Path: utzoo!utgpu!news-server.csri.toronto.edu!cs.utexas.edu!tut.cis.ohio-state.edu!ucbvax!pasteur!agate!shelby!neon!carcoar!wilson
From: wilson@carcoar.Stanford.EDU (Paul Wilson)
Newsgroups: comp.object
Subject: Re: [generational] Garbage collection -- difficulty, cost, generality
Keywords: garbage collection times, generational gc
Message-ID: <1990Mar21.005340.3044@Neon.Stanford.EDU>
Date: 21 Mar 90 00:53:40 GMT
References: <1990Mar13.011146.6019@Neon.Stanford.EDU> <2356@syma.sussex.ac.uk> <1990Mar15.231331.29545@Neon.Stanford.EDU> <2372@syma.sussex.ac.uk>
Sender: news@Neon.Stanford.EDU (USENET News System)
Reply-To: wilson@carcoar.Stanford.EDU (Paul Wilson)
Organization: U. of Illinois at Chicago (UIC, *not* UofC or UIUC)
Lines: 198

In article <2372@syma.sussex.ac.uk> aarons@syma.sussex.ac.uk (Aaron Sloman) writes:
>wilson@carcoar.Stanford.EDU (Paul Wilson) writes:
>
>> Date: 15 Mar 90 23:13:31 GMT
>>
>> In article <2356@syma.sussex.ac.uk> aarons@syma.sussex.ac.uk (Aaron Sloman)
>> writes:
>> > I (Paul Wilson) write:
>> >
>> >> ...................Don't expect a fast language on stock
>> >> hardware to have gc speed costs of less than about 10% on average.
>> >> I think in the 8-15 percent range myself.
>> >    ..........
>
>> >(Sloman:)
>> >I thought 8-15 percept was rather high, so I thought I would do some
>> >experiments in Pop-11 (a lisp like language with a Pascal-like
>> >syntax) in the Poplog system on a Sun4/260 (stock hardware I think).
>> >
>> > [ ...description of programs run, short resulting gc times...]
>>
>> (Wilson:)
>> Two points:  I probably didn't make it clear in my posting that I was
>> referring to *generational* gc's.
>
>I did not realize that was your intention. Poplog does not at present
>have a generational gc. It has a stop-and-copy gc for use when there's
>lots of memory/swap space available and a shuffling Morris gc for use
>when there isn't, or paging is too slow. It also allows the heap to be
>"locked": e.g. if you have compiled a very large suite of programs, lock
>the heap after compilation, and then only a small amount of store will
>need to be copied on each GC, though all still has to be scanned. (This,
>I believe, produces the advantages of a generational GC, except that it
>isn't automated.)

This is a reasonable intermediate strategy, between a simple gc
and a generational one.  Since scanning is several times faster
than copying (as long as no paging is involved), it can be a win.
It avoids the generation checking and/or marking of a fully generational
gc, but still gives you part of the benefit.  For a large system
with large heap images (either system goop or application data),
though, it will not do well.  Scanning a many-megabyte image can
thrash the system at every gc.


>> ........   Also, I'm unclear about the
>> system you're running -- I don't know much about Pop.
>>
>> The programs you're testing appear not to stress a gc much.
>
>It's hard to stress the Poplog GC as it is very fast. So only
>frequent GC's cause problems, and, as I said, you can do things
>to reduce frequency, like expanding heap space.

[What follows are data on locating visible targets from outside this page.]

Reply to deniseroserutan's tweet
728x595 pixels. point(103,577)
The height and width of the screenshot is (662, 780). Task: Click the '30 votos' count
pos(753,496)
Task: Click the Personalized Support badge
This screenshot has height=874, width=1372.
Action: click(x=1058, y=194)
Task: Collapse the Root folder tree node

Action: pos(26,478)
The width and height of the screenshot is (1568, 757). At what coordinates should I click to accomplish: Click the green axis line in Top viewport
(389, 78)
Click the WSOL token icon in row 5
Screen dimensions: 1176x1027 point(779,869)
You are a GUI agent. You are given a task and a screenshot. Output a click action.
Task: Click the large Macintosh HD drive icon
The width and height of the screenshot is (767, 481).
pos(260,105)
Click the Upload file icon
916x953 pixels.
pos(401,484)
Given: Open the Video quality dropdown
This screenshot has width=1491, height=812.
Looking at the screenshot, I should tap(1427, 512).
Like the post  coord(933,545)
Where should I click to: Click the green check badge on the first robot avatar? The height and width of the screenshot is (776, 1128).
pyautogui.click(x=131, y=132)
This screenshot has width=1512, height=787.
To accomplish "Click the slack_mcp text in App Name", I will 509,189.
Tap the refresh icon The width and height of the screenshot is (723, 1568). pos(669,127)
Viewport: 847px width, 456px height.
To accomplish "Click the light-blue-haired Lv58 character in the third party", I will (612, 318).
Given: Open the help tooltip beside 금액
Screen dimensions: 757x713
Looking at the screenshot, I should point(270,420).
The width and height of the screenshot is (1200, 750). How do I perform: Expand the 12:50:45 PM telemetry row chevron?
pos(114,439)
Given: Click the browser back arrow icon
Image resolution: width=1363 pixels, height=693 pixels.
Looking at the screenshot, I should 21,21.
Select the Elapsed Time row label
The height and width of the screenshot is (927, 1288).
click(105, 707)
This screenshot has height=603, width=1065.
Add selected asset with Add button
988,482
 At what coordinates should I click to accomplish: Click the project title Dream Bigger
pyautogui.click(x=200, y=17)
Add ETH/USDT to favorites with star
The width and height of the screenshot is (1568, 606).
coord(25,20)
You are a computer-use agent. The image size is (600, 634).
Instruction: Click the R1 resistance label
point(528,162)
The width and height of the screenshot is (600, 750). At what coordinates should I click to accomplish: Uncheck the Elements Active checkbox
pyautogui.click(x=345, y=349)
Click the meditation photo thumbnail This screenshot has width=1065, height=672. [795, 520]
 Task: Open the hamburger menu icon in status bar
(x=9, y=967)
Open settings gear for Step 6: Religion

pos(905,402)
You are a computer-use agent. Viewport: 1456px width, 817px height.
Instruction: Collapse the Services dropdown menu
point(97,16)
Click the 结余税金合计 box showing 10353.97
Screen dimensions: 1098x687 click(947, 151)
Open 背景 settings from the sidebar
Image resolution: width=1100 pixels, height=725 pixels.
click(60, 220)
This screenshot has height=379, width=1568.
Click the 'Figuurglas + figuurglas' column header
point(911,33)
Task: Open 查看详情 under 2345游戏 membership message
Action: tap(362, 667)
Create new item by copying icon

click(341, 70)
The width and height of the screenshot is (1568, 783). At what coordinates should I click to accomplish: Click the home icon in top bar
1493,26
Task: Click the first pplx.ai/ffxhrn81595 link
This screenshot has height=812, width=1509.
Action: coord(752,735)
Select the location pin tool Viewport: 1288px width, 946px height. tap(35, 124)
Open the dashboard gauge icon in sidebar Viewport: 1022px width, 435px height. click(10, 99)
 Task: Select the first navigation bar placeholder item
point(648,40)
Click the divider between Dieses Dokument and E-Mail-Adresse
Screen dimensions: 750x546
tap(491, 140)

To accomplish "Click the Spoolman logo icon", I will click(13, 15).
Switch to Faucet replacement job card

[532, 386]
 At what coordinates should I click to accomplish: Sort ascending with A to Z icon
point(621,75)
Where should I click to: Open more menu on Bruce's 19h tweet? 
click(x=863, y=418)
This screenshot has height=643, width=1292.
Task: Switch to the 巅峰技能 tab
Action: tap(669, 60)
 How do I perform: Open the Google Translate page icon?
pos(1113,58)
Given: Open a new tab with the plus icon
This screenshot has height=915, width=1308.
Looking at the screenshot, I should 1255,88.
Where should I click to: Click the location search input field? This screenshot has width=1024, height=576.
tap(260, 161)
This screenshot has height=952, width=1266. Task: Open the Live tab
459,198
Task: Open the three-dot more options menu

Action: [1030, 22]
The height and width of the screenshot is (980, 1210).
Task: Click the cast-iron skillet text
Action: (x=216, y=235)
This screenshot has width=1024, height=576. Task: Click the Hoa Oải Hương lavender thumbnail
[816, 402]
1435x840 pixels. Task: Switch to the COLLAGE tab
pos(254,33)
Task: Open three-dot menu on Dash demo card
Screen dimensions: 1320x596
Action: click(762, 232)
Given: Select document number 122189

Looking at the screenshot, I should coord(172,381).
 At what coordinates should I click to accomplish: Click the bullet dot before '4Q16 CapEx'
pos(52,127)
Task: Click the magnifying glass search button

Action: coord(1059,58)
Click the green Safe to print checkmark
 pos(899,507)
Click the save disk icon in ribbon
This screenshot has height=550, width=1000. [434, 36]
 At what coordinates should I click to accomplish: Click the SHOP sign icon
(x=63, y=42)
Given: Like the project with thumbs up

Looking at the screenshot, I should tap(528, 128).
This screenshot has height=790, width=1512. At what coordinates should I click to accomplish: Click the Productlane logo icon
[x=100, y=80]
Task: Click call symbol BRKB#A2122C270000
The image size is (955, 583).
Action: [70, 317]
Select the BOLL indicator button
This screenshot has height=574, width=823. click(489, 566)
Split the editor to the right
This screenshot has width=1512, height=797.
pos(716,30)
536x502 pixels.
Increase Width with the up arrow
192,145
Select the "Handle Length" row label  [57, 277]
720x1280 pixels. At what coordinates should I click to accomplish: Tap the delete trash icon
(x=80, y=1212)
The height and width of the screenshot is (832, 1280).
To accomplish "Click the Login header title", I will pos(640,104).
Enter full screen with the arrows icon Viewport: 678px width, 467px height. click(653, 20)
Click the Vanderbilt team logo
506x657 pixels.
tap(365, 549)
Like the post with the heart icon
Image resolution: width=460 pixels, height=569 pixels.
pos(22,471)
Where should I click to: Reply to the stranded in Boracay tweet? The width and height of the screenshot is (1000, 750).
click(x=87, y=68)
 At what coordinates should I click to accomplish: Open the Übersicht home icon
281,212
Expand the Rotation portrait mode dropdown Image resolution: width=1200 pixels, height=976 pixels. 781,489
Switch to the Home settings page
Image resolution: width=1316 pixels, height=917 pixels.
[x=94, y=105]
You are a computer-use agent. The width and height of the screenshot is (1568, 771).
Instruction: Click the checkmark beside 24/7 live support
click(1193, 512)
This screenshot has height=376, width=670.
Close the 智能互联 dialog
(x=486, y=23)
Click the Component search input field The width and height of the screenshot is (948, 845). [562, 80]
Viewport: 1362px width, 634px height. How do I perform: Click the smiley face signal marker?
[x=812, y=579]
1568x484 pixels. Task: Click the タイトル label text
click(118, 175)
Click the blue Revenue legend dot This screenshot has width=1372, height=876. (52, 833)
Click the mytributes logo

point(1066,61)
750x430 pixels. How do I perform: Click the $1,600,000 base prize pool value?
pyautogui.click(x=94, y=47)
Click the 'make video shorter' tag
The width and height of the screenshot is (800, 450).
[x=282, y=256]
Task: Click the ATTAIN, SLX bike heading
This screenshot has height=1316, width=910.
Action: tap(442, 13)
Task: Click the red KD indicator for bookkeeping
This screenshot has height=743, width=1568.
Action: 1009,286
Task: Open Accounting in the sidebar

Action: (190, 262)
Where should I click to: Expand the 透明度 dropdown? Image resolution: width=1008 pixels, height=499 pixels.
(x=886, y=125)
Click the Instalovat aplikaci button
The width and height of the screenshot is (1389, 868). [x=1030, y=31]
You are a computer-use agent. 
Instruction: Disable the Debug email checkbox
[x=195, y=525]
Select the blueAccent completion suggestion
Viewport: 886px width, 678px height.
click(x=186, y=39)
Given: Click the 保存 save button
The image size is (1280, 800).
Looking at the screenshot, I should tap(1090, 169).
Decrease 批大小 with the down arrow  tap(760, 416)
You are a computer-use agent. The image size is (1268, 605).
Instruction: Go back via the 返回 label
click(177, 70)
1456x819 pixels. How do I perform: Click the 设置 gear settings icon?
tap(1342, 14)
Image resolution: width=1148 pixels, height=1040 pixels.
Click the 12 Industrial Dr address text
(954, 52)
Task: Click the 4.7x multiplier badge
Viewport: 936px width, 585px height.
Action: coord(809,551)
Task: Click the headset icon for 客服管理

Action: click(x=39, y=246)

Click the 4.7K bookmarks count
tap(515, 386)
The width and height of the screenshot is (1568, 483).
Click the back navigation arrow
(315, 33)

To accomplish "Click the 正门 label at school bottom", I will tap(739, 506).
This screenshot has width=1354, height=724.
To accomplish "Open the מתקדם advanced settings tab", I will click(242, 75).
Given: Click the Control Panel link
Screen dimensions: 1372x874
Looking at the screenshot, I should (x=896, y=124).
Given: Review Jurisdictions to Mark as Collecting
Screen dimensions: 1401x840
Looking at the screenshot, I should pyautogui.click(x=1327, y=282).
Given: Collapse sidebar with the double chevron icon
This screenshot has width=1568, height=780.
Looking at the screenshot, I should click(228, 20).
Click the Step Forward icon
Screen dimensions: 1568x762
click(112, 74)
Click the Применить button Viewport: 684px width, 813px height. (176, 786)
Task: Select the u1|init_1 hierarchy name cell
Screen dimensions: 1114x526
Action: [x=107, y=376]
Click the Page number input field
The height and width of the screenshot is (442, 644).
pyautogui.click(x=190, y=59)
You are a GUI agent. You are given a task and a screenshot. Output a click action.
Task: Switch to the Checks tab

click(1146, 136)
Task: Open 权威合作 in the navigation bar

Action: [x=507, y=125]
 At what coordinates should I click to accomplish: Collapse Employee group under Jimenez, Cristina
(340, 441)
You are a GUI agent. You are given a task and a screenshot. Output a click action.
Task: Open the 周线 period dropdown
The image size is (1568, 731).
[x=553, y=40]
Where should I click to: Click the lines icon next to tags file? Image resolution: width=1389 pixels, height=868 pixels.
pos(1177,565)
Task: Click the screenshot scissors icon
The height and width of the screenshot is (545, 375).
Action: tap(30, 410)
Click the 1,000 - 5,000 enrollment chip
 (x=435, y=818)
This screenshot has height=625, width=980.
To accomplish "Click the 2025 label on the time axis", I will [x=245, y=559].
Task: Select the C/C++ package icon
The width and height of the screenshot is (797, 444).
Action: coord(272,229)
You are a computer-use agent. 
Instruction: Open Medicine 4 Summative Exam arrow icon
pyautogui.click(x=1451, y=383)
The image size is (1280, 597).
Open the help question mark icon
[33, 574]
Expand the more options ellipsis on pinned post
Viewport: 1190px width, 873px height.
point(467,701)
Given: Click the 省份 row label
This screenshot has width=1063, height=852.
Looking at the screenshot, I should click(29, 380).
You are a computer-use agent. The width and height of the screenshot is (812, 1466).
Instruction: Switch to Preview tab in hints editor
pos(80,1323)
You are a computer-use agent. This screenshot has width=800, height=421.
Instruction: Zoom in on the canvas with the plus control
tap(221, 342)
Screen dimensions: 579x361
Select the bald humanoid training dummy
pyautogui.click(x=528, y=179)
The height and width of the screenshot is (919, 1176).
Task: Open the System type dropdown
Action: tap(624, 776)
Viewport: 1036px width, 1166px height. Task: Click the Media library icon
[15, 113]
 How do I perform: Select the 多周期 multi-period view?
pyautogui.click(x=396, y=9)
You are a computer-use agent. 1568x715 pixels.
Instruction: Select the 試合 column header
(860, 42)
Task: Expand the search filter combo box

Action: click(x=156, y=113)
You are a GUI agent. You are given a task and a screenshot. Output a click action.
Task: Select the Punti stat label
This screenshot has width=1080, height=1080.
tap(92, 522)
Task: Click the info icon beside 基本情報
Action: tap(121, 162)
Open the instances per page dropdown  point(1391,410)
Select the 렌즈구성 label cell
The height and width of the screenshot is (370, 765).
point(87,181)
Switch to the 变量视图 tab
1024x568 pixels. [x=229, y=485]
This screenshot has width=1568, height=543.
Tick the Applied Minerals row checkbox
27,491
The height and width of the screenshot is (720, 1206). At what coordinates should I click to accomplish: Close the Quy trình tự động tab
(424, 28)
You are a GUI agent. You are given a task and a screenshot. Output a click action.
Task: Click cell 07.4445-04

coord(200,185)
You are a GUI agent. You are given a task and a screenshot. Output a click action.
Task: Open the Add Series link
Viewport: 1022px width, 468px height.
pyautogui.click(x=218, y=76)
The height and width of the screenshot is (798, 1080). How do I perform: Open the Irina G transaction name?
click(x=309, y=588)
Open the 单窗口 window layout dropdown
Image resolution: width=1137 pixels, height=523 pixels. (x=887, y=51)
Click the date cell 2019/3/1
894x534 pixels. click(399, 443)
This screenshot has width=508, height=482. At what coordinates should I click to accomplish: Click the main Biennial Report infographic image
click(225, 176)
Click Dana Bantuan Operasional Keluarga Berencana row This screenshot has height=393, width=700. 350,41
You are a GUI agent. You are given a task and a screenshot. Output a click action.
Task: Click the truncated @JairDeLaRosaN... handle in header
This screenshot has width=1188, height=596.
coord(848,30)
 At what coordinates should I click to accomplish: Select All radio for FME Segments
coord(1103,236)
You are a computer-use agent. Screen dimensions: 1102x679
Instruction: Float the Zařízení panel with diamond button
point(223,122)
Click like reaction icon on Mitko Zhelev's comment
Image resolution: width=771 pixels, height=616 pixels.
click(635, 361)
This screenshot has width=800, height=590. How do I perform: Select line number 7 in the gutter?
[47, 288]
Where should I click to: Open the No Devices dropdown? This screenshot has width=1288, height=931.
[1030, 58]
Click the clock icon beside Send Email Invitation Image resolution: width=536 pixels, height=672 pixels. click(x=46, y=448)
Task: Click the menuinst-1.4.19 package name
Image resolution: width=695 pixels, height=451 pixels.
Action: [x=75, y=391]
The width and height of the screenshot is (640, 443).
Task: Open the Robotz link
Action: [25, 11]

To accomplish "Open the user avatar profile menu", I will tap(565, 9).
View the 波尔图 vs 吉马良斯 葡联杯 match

But memory is not free.  In a high-performance native-code-compiled
system, your performance will generally drop off quickly at the
point where you're allocating and scavenging more virtual memory
than you can keep in physical memory.  This is becoming more severe
all the time, as processor speed gains continue to outstrip disk
speed gains.  Decreasing memory costs tend to counter this
trend, but it's unclear what the bottom line is.  (And the
various trends have different impacts on different users.)

>> ... This is
>> likely because they're short and they don't ever have much live
>> data.
>
>One reason I chose compilation for part of the test is that the amount
>of "live" data steadily increases, at least with Poplog's incremental
>compiler, which allocates procedures in heap space, along with
>everything else. During compilation of the Prolog subsystem of Poplog,
>GC time was about 3 per cent. When compiling the Common Lisp extension,
>which increases the used heap area by a megabyte, the GC time was about
>3.7 percent. Both percentages can be decreased by allocating more heap
>space, and/or by locking the heap after each file is compiled.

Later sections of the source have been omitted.